Start of RECORDS
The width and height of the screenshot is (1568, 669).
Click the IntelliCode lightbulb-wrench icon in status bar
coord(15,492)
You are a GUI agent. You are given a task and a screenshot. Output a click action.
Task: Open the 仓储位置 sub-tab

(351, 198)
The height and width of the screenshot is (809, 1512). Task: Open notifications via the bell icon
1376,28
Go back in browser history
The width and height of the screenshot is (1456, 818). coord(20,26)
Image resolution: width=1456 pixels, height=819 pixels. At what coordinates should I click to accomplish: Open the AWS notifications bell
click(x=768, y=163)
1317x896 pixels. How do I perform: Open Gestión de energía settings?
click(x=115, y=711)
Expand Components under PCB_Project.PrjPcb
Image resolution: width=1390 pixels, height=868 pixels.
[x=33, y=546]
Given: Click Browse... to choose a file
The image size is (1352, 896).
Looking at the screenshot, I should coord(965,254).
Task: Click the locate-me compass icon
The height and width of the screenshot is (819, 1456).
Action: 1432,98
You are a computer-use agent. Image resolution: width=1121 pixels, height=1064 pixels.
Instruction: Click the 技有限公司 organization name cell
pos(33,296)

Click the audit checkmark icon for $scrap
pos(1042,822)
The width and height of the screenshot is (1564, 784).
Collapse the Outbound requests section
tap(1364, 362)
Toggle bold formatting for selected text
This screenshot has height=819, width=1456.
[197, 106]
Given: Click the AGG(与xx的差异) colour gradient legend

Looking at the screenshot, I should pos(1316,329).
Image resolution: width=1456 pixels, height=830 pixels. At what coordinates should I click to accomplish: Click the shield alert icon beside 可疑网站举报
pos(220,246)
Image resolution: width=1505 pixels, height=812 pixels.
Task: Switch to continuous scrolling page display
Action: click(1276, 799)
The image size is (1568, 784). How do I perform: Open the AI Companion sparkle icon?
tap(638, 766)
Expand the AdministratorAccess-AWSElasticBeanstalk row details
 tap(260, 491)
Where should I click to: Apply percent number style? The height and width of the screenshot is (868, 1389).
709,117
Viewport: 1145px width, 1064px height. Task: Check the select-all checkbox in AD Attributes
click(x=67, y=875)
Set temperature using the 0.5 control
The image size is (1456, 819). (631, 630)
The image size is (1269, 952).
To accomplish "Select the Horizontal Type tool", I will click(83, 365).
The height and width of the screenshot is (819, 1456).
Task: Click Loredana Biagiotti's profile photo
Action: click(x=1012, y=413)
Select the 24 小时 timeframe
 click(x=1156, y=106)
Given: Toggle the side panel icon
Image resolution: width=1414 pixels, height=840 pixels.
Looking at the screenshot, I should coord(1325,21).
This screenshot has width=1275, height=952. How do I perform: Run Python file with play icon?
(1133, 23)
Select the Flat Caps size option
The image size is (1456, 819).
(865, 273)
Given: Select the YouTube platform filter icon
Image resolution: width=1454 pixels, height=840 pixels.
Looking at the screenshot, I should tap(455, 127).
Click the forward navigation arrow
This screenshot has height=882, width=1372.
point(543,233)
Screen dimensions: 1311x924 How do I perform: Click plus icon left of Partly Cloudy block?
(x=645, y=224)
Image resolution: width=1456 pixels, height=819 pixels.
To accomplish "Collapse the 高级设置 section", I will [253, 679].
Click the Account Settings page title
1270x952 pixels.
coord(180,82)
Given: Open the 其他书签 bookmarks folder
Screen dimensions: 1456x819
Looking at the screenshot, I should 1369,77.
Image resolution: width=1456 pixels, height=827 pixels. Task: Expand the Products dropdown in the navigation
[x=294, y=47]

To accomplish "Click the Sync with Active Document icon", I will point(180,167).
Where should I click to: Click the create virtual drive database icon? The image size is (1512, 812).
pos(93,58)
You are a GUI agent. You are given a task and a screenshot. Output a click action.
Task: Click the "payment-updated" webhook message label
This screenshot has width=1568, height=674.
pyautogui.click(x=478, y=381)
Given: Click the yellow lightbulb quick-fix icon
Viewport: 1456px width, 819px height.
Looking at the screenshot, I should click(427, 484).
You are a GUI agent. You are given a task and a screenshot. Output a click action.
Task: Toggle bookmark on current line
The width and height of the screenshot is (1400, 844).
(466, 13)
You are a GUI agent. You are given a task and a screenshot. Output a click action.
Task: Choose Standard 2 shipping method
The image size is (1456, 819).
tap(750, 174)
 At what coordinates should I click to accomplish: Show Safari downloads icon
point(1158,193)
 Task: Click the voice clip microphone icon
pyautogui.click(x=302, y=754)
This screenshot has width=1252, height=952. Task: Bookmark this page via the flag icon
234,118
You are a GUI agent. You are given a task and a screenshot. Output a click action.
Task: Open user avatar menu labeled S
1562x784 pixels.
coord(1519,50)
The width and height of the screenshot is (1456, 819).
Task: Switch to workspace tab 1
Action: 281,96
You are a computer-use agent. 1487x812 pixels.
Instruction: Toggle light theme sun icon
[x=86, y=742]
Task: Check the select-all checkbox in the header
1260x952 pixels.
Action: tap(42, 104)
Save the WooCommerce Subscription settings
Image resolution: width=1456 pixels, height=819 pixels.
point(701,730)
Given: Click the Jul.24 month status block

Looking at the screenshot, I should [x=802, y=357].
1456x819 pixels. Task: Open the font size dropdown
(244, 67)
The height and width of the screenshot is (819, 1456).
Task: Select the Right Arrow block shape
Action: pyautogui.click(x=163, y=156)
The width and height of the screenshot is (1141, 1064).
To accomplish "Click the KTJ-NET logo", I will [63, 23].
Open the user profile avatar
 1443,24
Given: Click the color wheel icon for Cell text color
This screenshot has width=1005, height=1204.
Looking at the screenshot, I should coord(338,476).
End of RECORDS
INSTRUCTIONS FOR THE TASK: The exercise is to copy out every line above that has the word "text" in it.

ANSWER TO THIS PROBLEM:
Toggle bold formatting for selected text
Given: Click the color wheel icon for Cell text color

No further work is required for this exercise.